EDI is very much alive.
Every day, millions of transactions run over EDI connections.
It links suppliers to retailers who won’t tolerate a single second of delay.
It moves orders, inventory, deliveries, invoices, and transport data without anyone posting or talking about it.
That silence creates a persistent misconception: that APIs will replace EDI.
They won’t.
APIs are integration technology.
EDI is a data standard and a governance model.
One does not replace the other — they complement each other.
Retailers add APIs alongside EDI because stability matters more than elegance,
and predictability matters more than innovation.
The real movement in the market is quiet.

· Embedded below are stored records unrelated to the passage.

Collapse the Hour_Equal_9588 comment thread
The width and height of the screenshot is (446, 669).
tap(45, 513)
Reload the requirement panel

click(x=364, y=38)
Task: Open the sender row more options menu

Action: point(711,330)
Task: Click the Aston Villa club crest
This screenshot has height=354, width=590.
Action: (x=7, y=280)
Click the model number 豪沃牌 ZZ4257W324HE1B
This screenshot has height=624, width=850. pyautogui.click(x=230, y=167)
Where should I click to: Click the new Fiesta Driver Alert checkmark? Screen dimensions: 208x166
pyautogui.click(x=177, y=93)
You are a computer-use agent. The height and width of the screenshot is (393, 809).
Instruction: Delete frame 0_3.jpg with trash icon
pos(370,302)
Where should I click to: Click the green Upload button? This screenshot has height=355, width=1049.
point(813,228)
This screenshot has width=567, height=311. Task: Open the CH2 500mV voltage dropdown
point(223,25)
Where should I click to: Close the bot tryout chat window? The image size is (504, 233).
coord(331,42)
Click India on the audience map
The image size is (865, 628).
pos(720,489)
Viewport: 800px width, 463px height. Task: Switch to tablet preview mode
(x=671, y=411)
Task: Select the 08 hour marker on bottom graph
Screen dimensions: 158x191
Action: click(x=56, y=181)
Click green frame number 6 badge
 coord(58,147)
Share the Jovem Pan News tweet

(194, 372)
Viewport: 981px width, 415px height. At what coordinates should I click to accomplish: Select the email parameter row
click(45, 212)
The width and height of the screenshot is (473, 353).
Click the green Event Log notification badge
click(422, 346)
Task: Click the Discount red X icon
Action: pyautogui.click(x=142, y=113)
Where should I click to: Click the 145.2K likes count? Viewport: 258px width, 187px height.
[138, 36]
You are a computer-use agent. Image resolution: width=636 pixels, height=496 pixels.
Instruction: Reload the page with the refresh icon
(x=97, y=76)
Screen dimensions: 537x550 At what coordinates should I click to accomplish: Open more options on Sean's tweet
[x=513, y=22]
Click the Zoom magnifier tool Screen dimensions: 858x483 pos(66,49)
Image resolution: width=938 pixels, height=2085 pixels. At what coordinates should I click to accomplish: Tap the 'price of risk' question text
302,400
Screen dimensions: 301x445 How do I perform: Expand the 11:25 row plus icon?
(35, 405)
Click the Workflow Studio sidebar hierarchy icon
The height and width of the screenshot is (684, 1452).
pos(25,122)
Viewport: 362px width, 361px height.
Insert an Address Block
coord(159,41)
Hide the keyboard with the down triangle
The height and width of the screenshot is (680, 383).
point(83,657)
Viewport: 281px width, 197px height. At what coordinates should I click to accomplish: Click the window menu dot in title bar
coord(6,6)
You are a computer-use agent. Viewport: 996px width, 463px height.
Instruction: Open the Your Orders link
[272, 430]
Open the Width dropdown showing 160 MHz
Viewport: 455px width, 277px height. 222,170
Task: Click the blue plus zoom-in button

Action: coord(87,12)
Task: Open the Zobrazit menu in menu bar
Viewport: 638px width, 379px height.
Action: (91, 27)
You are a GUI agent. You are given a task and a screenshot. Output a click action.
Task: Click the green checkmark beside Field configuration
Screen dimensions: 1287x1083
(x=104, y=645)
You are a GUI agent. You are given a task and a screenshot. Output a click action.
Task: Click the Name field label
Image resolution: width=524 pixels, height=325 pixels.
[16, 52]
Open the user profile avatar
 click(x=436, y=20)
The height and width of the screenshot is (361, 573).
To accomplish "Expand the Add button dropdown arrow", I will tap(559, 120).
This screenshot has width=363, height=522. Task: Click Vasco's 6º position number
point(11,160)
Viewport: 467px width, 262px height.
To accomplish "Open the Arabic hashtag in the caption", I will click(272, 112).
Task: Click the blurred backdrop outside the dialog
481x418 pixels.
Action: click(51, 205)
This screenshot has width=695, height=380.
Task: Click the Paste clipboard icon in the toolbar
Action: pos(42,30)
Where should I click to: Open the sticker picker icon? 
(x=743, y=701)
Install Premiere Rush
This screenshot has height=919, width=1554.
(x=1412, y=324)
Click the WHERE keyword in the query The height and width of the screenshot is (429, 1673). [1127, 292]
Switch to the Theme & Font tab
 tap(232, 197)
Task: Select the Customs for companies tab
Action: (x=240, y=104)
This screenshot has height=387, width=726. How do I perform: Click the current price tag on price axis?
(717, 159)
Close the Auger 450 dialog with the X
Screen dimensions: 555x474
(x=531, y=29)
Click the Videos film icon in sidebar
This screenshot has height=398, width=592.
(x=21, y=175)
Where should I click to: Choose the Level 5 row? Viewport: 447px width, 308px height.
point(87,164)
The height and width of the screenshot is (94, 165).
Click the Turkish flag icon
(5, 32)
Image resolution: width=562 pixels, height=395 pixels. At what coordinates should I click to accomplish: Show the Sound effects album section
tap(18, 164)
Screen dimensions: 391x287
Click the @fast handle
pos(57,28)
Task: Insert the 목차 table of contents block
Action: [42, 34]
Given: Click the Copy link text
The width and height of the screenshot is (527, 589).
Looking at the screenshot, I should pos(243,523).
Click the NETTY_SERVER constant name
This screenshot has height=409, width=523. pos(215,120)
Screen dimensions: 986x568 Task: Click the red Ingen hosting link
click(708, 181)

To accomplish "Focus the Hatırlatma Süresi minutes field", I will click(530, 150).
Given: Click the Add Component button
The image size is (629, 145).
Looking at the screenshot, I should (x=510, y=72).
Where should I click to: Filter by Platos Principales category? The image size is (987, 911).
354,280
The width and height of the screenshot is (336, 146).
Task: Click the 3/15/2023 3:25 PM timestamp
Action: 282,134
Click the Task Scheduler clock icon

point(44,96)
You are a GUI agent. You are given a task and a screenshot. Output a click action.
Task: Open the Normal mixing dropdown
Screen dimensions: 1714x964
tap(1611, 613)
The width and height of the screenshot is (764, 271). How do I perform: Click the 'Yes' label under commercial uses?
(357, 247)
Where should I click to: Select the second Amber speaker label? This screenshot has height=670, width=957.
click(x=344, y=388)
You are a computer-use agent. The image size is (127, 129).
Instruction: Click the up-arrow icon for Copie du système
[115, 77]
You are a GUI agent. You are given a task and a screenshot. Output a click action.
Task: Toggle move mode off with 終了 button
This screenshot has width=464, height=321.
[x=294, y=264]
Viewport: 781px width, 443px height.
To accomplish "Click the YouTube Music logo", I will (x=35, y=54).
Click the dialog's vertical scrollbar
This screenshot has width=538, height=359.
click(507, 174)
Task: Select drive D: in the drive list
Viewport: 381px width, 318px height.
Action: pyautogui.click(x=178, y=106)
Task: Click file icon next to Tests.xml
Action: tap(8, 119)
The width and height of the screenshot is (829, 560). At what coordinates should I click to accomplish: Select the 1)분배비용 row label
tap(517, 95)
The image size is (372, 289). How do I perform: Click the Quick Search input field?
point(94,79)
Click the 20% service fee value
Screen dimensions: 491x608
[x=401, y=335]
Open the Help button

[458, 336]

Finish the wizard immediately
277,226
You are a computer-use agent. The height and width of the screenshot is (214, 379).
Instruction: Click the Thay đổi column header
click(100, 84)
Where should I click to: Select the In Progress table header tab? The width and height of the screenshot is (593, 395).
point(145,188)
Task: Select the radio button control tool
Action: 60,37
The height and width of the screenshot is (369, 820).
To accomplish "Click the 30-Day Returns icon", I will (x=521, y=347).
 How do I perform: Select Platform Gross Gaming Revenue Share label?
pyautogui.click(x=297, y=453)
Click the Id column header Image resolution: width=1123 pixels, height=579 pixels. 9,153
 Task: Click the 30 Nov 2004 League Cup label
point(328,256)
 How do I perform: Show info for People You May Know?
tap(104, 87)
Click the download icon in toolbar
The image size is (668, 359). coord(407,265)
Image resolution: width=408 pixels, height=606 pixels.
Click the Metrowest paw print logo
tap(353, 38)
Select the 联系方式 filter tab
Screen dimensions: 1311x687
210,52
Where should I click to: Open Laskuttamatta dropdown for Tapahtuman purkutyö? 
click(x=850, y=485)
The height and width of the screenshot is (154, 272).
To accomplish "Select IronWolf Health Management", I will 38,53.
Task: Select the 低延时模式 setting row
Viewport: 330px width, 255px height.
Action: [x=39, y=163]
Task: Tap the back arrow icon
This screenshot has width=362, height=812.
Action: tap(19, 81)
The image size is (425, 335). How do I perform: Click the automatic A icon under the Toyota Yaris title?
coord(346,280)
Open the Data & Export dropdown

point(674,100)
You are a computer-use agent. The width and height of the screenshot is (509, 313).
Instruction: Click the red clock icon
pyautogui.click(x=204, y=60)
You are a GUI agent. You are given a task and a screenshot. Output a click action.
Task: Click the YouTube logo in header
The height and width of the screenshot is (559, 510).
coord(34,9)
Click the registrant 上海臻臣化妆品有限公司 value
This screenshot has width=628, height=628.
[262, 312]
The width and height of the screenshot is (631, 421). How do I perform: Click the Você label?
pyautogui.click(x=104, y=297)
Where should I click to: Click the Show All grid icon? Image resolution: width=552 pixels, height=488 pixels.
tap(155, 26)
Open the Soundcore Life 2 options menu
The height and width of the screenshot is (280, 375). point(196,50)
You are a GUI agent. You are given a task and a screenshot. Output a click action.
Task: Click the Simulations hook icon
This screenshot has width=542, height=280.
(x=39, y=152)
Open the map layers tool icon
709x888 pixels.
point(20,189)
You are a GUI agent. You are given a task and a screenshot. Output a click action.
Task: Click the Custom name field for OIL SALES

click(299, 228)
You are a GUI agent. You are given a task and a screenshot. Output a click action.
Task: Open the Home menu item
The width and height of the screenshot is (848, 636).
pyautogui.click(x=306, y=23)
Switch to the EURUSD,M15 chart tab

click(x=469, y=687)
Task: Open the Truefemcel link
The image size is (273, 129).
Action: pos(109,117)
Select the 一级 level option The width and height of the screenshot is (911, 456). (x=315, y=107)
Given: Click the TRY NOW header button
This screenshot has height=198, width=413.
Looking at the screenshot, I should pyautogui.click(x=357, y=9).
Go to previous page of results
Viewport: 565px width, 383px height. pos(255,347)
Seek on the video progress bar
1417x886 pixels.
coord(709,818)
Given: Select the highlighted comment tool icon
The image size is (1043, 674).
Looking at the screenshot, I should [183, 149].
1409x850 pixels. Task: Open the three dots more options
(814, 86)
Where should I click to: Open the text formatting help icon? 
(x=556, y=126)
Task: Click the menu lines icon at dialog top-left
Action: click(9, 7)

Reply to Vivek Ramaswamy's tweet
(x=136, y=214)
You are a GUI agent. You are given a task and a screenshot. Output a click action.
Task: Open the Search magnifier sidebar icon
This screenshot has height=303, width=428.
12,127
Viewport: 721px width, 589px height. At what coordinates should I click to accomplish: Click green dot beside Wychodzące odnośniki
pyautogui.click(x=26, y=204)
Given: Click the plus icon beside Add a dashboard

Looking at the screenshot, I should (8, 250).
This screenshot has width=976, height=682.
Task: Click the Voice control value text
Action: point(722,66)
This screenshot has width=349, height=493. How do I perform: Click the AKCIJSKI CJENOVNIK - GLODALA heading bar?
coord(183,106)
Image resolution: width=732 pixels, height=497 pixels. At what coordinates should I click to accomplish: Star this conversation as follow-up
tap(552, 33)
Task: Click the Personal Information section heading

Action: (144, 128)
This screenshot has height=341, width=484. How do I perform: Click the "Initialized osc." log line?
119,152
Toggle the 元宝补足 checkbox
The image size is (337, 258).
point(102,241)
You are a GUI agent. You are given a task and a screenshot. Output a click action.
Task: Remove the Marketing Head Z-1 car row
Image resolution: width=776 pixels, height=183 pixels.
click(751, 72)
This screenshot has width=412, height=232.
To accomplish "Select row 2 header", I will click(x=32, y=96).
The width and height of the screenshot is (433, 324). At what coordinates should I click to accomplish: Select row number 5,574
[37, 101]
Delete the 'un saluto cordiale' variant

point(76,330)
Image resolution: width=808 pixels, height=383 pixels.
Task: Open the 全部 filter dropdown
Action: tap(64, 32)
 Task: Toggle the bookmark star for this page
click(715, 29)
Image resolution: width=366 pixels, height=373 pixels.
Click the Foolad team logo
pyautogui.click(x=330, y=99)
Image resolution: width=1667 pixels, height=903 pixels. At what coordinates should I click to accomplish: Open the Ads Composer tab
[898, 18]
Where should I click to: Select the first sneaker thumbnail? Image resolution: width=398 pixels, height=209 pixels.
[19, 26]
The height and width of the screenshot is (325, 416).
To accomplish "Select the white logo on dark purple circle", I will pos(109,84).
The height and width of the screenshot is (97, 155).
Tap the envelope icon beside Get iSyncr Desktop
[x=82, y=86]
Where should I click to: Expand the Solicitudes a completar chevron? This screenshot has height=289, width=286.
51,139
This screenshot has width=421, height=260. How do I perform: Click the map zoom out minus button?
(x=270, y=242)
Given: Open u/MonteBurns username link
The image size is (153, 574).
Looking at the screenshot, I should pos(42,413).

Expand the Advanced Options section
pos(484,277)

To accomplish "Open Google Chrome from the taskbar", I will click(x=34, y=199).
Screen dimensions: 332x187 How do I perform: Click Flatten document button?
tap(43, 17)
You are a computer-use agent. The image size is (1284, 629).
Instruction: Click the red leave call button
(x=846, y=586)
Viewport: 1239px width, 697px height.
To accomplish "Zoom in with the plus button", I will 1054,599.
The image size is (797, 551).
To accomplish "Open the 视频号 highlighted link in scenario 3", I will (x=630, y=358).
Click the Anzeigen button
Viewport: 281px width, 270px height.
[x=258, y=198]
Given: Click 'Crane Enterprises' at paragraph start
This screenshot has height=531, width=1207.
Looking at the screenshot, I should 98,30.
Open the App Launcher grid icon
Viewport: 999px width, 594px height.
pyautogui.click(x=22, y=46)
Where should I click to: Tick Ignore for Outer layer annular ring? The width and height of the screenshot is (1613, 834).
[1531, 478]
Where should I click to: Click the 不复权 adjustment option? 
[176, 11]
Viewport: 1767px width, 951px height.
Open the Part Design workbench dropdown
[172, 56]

It doesn’t show up in press releases, but in contracts, obligations, legislation, and supply-chain pressure.
More retailers are mandating EDI compliance.
More countries are requiring electronic reporting.
More suppliers must connect just to be allowed to do business.
More message types are being added to existing flows.
More cloud-EDI and managed services are absorbing the complexity.
The volume grows.
The visibility doesn’t.
And that’s exactly why EDI is so often underestimated.
EDI is not a choice.
It’s a requirement.
For anyone operating in retail or supply chain, it’s the gateway.
You’re in — or you’re not.
The importance of EDI never decreases.
It simply shifts from “technology” to “infrastructure.”
From “project” to “prerequisite.”
From “innovation” to “continuity.”
And PEPPOL only reinforces that movement.
The mature perspective
Those who dismiss EDI aren’t lacking vision, they’re lacking experience with real supply-chain dynamics:
- • Never seen true retail volumes
- • Never experienced a chain where an ASN is ten minutes late
- • Never felt the dependencies between DCs, carriers, suppliers, and stores
- • And never witnessed how a single error in a single message can halt an entire chain
EDI isn’t exciting. Not new. Not visible.
And yet: it carries everything.
And that makes it more important than ever.
You only understand that when you’ve seen the practice up close.